A visitor who stopped by that day heard both play the tune of an old folk song, “Go Tell Aunt Rhody.”
As Burl Ives sang it in the classic version, the lyrics say, “Go tell Aunt Rhody, the old grey goose is dead.” But as the boys learned the song in the Suzuki violin method in the Community Music School in Webster Groves, the lyrics are, “Go Tell Aunt Rhody, I Like Ice Cream Cones.” That helped them play the song more easily, their mother said.
Those happier words suit the reason Sidney plays.

“Sidney’s still in the beginning stages of learning the classical pieces,” said Porter, who is a sales project manager for Millipore Sigma.
Samson is an intermediate player, Porter said. He doesn’t play Mozart concertos, but people say he plays beautifully and with compassion, she said. He’d like to play piano, and has branched off into fiddling and pop violin.
“What I like about playing violin is I can express my[self],” Samson explained.
“They play well,” Porter said. “They’re very friendly and approachable.”
With that kind of background, you would think the two Porter brothers would be headed toward a career as professional musicians. Their mother discouraged that.
“I told them that being a musician is very difficult,” Tabitha Porter acknowledged.
Instead, Samson decided he’d be a lawyer, “So I can give people a chance in court.”
Sidney wants to be a doctor, but not any kind of doctor. He wants to be an OB-GYN.
That may take a while for Samson, who will be in sixth grade next year at St. Margaret of Scotland Catholic School; and Sidney, who next year will be in his third year studying Chinese at the St. Louis Language Immersion School. Samson also attended the St.
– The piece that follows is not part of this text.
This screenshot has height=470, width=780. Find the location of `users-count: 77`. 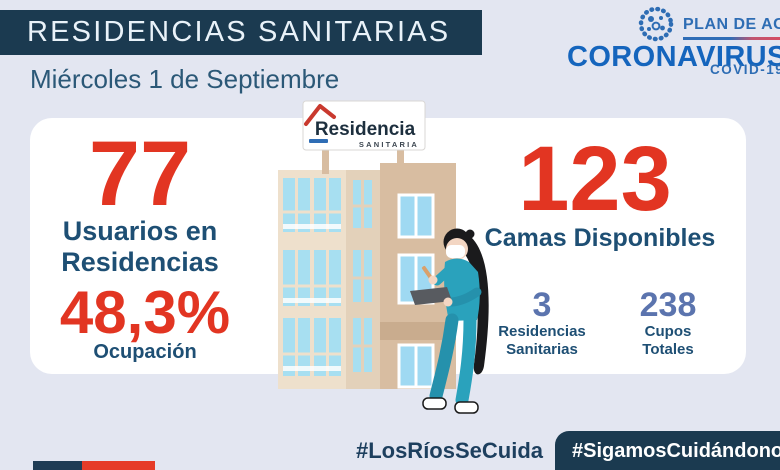

users-count: 77 is located at coordinates (140, 174).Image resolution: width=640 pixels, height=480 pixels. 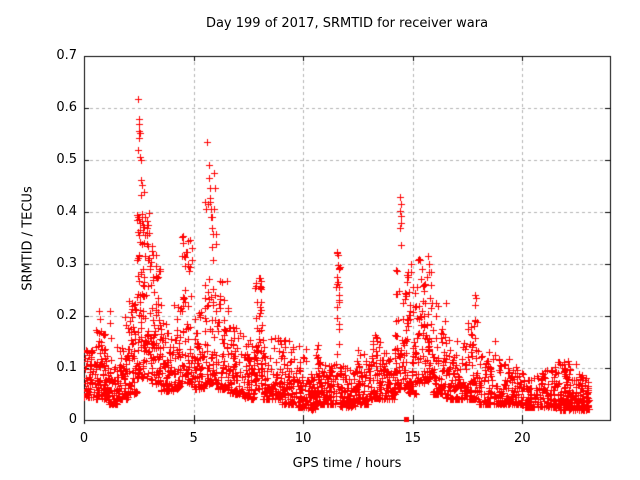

Louis Language Immersion School through fifth grade.
While they make their money a different way, they’ll keep playing. Mom will watch, but she won’t play. She never learned, but her sister plays violin, and her brother plays the piano.

Such progress requires encouragers, and Tabitha Porter credits several. Among them are the Webster Groves Community Music School and their instructor, Joanne Keene; and instructor Alyssa Avery, who worked with Samson while he spent a week at the Nashville Blair Institute Summer Suzuki program and who is in charge of the St. Louis Strings Collective.
At the top of his list of role models, Samson picks Black Violin, two hip hop artists who are classically trained in string instruments. “[H]e practices diligently because one day he hopes to be as skilled as the violinist in that group,” Porter explained.
“I’m so proud of Samson and Sidney,” Tabitha said in an email. “Not only for their playing but for the diligence and resilience they’ve demonstrated over the past six years as they learned and advanced through their lessons. The way that they’ve taken partial ownership for the fiscal responsibilities of college at such a young age. Samson has been such a great role model and advocate for Sidney; his involvement in helping his brother learn the violin is priceless.”
The two boys’ mother enjoys watching her sons and does what she can to encourage them. If things work out, each will have two careers: the one that makes them money and the one that brings audiences joy.
If that happens, Mom will be in the front row.